What to work on | Exactly the lines from the line containing "Click the Во///дь" through the last line of the entries below should appear in the answer, reproduced verbatim.

....

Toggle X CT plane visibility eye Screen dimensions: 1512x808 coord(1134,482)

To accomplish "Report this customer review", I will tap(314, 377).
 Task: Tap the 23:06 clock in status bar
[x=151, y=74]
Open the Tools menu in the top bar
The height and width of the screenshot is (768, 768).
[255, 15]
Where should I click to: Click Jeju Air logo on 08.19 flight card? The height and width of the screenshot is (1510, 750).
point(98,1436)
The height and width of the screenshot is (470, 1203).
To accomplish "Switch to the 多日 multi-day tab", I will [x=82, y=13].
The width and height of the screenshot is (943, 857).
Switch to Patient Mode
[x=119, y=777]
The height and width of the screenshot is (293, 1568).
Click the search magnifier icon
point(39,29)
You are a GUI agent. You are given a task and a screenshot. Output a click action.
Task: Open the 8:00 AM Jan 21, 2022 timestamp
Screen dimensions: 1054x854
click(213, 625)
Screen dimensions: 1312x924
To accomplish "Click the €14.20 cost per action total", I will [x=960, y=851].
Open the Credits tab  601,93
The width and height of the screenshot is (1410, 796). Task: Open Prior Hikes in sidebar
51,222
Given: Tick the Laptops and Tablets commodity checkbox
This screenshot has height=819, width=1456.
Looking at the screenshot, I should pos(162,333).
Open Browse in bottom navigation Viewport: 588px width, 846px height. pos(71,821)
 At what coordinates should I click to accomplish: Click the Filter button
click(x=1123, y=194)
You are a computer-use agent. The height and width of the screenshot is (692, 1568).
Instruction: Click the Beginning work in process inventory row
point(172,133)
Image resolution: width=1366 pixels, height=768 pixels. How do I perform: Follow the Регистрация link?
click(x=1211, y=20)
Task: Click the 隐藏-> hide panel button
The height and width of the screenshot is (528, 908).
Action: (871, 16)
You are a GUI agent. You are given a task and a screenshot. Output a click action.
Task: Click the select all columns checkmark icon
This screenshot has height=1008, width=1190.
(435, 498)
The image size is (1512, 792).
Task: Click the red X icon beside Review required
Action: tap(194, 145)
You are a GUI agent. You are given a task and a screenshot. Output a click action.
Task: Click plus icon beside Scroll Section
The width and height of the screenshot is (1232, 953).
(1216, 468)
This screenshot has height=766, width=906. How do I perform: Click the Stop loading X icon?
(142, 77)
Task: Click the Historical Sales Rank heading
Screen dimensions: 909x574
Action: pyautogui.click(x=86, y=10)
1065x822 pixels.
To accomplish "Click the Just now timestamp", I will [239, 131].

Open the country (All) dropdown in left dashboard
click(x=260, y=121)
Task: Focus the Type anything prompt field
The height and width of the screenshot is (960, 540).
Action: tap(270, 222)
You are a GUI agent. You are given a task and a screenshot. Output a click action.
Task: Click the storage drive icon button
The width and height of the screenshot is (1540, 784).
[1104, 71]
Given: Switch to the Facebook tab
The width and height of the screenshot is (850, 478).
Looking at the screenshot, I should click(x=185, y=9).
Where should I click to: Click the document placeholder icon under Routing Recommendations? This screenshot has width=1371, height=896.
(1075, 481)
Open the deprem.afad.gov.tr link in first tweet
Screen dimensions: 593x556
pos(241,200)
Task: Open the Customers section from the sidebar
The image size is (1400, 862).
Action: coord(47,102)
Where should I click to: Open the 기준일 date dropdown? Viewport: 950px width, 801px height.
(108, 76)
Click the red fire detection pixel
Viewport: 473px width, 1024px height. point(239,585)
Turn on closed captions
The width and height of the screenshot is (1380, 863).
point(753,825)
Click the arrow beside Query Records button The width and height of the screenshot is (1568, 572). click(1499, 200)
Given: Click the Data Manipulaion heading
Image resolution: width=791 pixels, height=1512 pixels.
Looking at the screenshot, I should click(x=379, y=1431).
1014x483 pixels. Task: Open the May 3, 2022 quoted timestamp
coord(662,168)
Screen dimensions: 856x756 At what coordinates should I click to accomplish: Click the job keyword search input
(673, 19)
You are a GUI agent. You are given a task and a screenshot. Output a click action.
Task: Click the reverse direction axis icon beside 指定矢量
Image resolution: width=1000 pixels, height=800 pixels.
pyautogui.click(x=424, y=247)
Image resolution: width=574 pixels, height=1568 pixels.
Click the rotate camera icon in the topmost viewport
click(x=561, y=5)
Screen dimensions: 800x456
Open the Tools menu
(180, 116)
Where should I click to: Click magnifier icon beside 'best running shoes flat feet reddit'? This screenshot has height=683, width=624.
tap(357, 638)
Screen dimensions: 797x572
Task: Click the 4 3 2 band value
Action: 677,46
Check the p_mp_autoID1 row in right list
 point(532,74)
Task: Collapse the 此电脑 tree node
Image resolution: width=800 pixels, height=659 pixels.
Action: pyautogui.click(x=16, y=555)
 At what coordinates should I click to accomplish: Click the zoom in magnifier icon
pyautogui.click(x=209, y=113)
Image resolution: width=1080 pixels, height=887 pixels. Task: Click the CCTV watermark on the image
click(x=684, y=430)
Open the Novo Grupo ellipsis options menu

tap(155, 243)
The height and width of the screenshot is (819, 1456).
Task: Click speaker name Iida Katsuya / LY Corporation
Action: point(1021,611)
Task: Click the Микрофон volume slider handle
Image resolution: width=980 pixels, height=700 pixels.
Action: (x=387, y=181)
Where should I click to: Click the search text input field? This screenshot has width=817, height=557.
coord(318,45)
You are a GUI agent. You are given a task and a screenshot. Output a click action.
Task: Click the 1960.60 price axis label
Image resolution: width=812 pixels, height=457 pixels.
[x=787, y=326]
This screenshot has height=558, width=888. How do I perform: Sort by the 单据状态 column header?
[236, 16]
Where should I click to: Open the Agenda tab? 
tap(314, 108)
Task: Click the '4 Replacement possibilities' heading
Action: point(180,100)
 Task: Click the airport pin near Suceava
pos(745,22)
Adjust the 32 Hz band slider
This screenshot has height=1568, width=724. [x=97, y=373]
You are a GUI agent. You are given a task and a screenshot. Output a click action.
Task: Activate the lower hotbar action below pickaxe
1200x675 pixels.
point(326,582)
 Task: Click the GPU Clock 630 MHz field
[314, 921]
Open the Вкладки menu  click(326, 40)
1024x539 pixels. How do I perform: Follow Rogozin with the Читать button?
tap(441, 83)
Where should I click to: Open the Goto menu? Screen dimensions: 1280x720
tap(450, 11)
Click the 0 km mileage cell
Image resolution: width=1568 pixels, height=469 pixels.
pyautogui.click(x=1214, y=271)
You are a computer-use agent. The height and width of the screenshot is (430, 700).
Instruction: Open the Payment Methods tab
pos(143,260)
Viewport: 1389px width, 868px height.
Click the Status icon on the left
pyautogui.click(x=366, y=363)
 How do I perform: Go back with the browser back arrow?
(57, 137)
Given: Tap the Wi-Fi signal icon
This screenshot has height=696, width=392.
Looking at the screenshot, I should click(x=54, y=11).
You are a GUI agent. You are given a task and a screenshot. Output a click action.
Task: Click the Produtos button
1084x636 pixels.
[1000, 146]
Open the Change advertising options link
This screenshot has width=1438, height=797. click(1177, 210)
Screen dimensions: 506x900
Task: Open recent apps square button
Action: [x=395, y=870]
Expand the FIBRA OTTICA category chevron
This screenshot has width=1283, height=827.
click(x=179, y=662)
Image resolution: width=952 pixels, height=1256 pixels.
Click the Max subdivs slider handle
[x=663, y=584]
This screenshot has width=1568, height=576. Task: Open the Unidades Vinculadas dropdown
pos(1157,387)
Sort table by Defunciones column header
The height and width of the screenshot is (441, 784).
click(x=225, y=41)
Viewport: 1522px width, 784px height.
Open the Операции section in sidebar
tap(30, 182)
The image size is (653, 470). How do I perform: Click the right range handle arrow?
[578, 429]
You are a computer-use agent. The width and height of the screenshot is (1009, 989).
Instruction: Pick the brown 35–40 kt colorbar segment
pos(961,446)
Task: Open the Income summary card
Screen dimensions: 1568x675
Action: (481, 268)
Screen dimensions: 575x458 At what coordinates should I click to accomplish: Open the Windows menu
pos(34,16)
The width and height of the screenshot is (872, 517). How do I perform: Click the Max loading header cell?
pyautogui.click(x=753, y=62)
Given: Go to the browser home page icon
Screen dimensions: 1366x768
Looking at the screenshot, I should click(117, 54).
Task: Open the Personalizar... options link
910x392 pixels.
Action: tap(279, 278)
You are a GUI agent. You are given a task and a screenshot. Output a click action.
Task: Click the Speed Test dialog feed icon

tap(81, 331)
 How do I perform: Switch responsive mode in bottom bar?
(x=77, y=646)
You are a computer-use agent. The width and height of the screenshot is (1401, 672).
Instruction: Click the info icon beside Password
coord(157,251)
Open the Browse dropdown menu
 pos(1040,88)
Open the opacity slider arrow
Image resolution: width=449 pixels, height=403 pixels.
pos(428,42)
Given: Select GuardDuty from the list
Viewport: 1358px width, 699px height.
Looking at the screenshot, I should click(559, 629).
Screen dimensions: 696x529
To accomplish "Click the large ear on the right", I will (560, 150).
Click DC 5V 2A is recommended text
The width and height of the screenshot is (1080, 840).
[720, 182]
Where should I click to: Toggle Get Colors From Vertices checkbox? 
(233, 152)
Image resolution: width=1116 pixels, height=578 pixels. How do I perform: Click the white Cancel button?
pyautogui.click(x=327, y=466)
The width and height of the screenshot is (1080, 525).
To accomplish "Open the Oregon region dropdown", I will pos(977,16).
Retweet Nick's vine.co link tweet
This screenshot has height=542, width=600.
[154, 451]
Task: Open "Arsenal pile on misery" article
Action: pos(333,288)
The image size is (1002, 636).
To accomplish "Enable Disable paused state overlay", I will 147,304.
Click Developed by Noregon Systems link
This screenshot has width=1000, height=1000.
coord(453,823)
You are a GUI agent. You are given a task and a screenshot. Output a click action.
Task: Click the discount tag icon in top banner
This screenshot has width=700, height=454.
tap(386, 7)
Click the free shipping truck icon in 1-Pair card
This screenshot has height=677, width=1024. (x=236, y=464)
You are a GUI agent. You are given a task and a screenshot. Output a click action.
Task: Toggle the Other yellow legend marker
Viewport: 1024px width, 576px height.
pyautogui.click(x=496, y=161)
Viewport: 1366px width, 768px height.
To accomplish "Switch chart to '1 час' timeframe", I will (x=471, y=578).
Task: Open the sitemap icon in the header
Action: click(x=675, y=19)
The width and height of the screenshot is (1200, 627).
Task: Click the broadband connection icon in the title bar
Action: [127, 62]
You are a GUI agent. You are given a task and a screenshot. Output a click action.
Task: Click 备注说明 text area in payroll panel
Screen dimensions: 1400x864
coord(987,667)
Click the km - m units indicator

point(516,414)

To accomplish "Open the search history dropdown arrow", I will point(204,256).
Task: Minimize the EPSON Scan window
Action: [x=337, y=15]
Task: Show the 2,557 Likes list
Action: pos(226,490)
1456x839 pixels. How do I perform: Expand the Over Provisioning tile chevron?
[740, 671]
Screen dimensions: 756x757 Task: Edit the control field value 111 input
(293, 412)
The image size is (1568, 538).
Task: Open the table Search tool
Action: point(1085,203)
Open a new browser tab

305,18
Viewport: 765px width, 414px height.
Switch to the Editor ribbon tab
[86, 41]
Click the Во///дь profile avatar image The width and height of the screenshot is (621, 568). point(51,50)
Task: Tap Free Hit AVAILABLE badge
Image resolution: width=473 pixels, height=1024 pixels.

....

Exercise result |
Click the Во///дь profile avatar image The width and height of the screenshot is (621, 568). point(51,50)
Task: Tap Free Hit AVAILABLE badge
Image resolution: width=473 pixels, height=1024 pixels.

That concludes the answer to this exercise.